Villagers may be a Dublin-based indie folk band three albums in. However, on its third full-length Darling Arithmetic, it’s a one-man show yet again as Conor O’Brien wrote, produced and mixed the whole thing himself like the Mercury Prize-shortlisted debut.

Villagers - Darling ArithmeticAnd why shouldn’t he? After all, O’Brien did win the 2011 Ivor Novello award for ‘Best Song- Musically and Lyrically’ for Becoming a Jackal.

Courage, a relaxing opener and single, sways exquisitely under a placid arrangement. O’Brien’s soothing, milky vocals, earthy keyboard parts laidback guitar, and a ‘couraagggge’ chorus hook that that lilts upwards effortlessly are bound to set hearts aflutter. Quality melodies continue on Everything I Am Is Yours, as nonchalant acoustic guitars and reflective piano chords manage to add a slightly spacey, quirky bounce to ominous lyrics like ‘left my demons at the door.

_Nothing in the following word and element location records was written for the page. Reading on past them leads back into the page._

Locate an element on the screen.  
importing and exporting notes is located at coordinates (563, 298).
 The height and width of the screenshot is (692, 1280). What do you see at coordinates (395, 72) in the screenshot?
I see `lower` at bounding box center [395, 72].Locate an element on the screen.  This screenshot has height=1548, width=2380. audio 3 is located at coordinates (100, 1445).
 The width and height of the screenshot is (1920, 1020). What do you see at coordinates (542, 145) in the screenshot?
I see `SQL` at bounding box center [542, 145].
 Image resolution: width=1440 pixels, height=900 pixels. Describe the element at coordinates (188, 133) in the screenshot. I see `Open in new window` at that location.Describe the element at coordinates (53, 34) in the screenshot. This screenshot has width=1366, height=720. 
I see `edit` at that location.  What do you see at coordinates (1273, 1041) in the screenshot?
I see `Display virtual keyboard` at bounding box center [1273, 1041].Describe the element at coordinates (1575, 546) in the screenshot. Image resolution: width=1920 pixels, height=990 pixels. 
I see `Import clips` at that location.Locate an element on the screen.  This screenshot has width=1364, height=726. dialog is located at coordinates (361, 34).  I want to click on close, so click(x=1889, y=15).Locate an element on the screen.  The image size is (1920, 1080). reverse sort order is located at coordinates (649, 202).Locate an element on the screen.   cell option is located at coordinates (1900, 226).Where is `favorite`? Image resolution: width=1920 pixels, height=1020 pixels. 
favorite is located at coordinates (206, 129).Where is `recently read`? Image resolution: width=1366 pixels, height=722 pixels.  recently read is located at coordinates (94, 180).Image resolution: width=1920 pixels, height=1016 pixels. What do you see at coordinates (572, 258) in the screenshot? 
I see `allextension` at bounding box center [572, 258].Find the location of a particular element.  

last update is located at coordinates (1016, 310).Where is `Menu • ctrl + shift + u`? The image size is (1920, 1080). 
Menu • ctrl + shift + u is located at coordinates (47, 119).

Unfortunately, this fades rather too early.

After the folksy, finger-picking treat of Dawning On Me comes Hot Scary Summer. This slower single isn’t remotely terrifying. Instead, it charms listeners as O’Brien fondly and earnestly recalls tales of ‘kissing on the cobblestone’ despite ‘pretty young homophobes’. It floats like smoke escaping from a campfire on a warm night in the woods.

The Soul Serene gently slumbers under low-pitched strings and more intricate finger-picked acoustic guitar, before O’Brien cries out ‘where have you been all my life?’ and murky, oppressive synths darken the mood and genuinely chill the mood. O’Brien’s voice trails off as much as the piano wanders on the sentimental title track, so it may deliberately sound a bit disconnected and unfocussed.

At the tail-end on the album, the country-tinged Little Bigot on the surface recalls a bit of The Beatles’ Rubber Soul album track What Goes On. It quizzically describes love as a variety of things (‘all…real…true’) over discordant piano chords and revolving, competing acoustic guitar parts that keep listeners guessing where this song would go musically. Is this a happy or sad song? One thing’s for sure: this song is eccentric and enthralling. So Naive eerily expands upon O’Brien’s musings about life. Listeners get the sense from his bare vocals and occasional long, bird-like cooing notes that he feels unsure of himself but feels a ‘part of something bigger’. It certainly proves less is more as it is affecting in its simplicity.

Darling Arithmetic is really a Conor O’Brien solo album is disguise, but intimately paints the shades of emotion such as solitude. It manages to be subtle without being unmemorable.